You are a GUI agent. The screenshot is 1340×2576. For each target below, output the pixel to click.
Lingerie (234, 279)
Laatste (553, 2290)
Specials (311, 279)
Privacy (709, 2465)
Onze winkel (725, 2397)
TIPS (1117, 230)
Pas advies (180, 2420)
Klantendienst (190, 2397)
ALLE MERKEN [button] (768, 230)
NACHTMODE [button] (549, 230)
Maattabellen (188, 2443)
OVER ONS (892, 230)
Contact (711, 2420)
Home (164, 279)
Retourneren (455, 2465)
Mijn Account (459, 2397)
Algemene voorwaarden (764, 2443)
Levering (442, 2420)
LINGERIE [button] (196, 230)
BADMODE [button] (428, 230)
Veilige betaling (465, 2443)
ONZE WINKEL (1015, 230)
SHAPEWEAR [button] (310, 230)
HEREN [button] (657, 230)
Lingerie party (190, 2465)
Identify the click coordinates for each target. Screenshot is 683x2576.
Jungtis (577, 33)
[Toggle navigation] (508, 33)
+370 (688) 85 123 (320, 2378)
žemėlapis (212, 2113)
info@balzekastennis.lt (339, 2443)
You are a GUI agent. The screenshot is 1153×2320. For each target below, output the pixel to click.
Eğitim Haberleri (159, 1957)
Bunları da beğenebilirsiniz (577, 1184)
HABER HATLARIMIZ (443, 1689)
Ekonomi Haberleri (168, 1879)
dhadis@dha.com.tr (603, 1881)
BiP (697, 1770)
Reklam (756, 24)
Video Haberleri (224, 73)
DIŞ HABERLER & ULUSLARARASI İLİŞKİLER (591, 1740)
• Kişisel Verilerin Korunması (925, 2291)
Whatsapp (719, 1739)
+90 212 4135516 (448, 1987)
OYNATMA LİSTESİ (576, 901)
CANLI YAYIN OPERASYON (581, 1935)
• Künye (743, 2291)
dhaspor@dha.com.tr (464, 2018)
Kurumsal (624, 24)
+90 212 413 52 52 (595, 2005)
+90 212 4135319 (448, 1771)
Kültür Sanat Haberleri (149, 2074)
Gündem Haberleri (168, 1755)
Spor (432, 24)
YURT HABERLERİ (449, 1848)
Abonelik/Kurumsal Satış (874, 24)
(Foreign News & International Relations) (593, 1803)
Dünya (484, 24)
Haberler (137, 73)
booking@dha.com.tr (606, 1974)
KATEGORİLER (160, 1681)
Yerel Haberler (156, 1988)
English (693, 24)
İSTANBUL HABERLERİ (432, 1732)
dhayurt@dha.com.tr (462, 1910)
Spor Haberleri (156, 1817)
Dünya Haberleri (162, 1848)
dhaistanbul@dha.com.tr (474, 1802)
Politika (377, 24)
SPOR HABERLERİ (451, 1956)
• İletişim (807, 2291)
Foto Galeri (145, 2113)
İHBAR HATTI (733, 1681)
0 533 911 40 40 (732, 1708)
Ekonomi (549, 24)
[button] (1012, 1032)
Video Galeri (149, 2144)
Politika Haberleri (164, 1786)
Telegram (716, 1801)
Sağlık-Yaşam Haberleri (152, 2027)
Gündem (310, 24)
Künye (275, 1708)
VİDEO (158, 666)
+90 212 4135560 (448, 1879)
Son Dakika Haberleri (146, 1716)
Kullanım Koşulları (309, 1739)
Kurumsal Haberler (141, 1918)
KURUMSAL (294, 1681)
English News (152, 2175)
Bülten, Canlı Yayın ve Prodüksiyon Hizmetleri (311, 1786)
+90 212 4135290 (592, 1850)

### Problem details
Please change "Galeri" to "Gallery" in the data lines between the line holding "booking@dha.com.tr (606, 1974)" and the line holding "Sağlık-Yaşam Haberleri (152, 2027)", inclusive, and give only those lines with nothing else altered.

### Full solution
booking@dha.com.tr (606, 1974)
KATEGORİLER (160, 1681)
Yerel Haberler (156, 1988)
English (693, 24)
İSTANBUL HABERLERİ (432, 1732)
dhayurt@dha.com.tr (462, 1910)
Spor Haberleri (156, 1817)
Dünya Haberleri (162, 1848)
dhaistanbul@dha.com.tr (474, 1802)
Politika (377, 24)
SPOR HABERLERİ (451, 1956)
• İletişim (807, 2291)
Foto Gallery (145, 2113)
İHBAR HATTI (733, 1681)
0 533 911 40 40 (732, 1708)
Ekonomi (549, 24)
[button] (1012, 1032)
Video Gallery (149, 2144)
Politika Haberleri (164, 1786)
Telegram (716, 1801)
Sağlık-Yaşam Haberleri (152, 2027)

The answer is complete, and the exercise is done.